There are numerous birding events throughout the year in Iowa. Be sure to check the calendar for upcoming activities in your area. For IOU members (and potential members), two of the largest are the annual spring and fall meetings of the I.O.U. These meetings are held at sites throughout Iowa and hosted by a local group. The spring meeting is usually held on a weekend in May, allowing attendees to take advantage of peak spring migration. Although usually held in September, fall meetings may be held anytime from late August to early November, depending on the location and what birds might be sought at the meeting.
Christmas Bird Counts are another major birding event. Held during late December or early January, Iowa has about 50 of these counts annually. The event is sponsored by the National Audubon Society but many IOU members are involved in one or more of these counts and the IOU helps publicize the event by compiling a list of the dates, locations, and contact people for Iowa's counts. The event involves trying to find and count as many birds as possible within a 15-mile-diameter circle and during a one-day period. Circle locations are maintained from year to year, and the totals from the various counts are compiled and published annually in Iowa Bird Life and also online from the National Audubon Society.
In recent decades, a number of birding festivals have been held in Iowa. The best known are the Bald Eagle events, typically held in late December or January and usually along the Mississippi River or other major rivers in the state. Most Bald Eagle events last for several days and include activities for school children, talks, tours, and opportunities to view Bald Eagles.
A pelican festival has been held in Iowa since about 2000. Originally held at Saylorville Reservoir near Des Moines, in 2011 it was moved to Coralville Reservoir. The festival is usually held in late August to allow participants to see the large flocks of American White Pelicans that migrate through Iowa at that time. Sponsors include Iowa Audubon, the Army Corps of Engineers, and several county conservation boards and Audubon groups. It is a one-day event featuring educational activities, talks, and opportunities to view pelicans and other birds.

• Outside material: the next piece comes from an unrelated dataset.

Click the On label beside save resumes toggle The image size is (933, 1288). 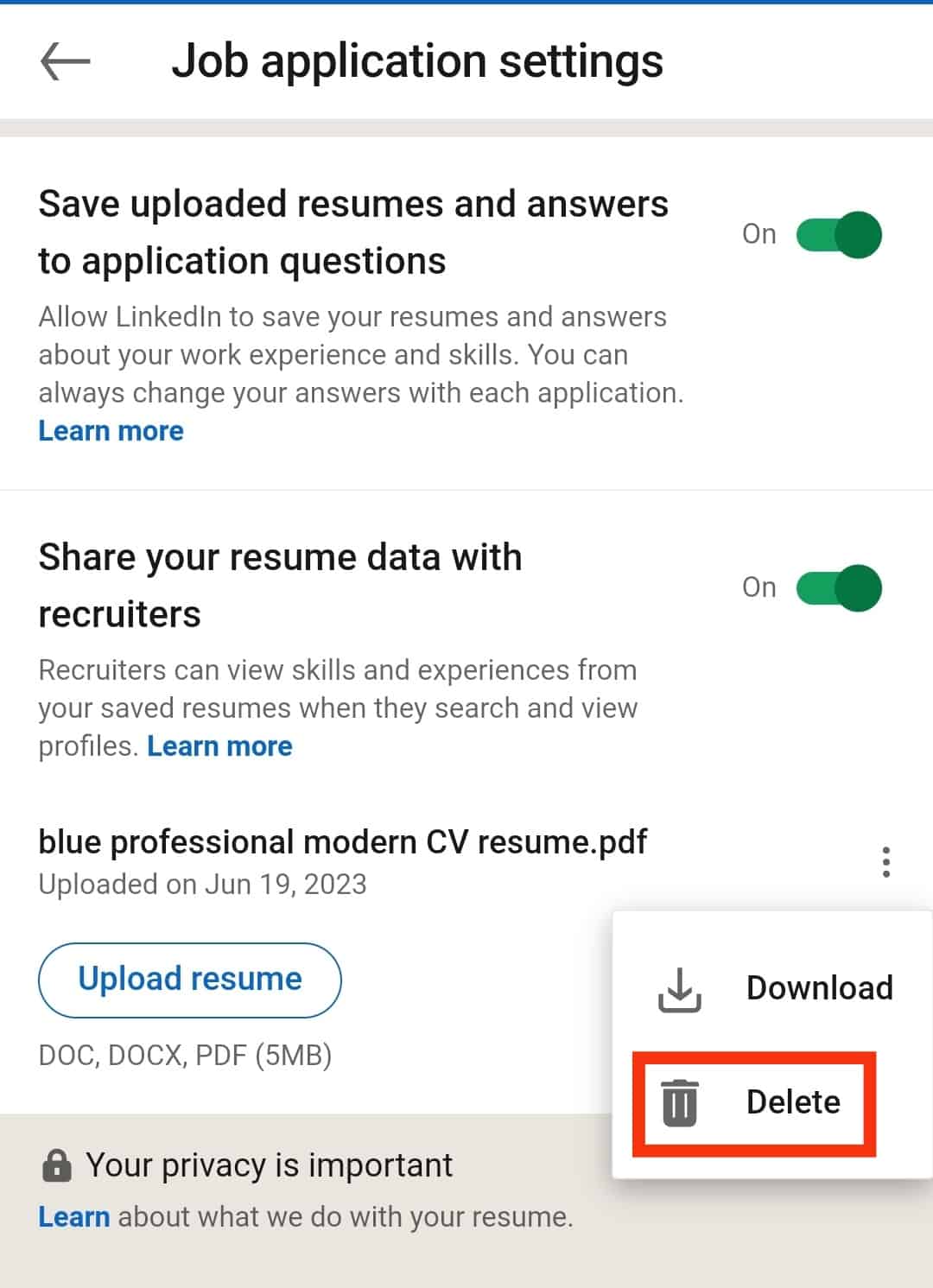pyautogui.click(x=759, y=234)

In addition to the above organized events, there are several places where birders can view migrating raptors during fall. The best known is the raptor watch at Hitchcock Nature Center north of Council Bluffs. There a tower on a bluff provides an impressive view of the Missouri River Valley. This raptor watch is staffed daily from late August to early December. In some falls, more than 10,000 raptors as well as thousands of other birds are counted. For a number of years a raptor watch has been held at Effigy Mounds in northeastern Iowa. This weekend event features watching raptors move past the high bluffs overlooking the Mississippi River. Another raptor count is held at Grammar Grove Park in Marshall County where a small group of individuals meet to count migrating raptors several days each week.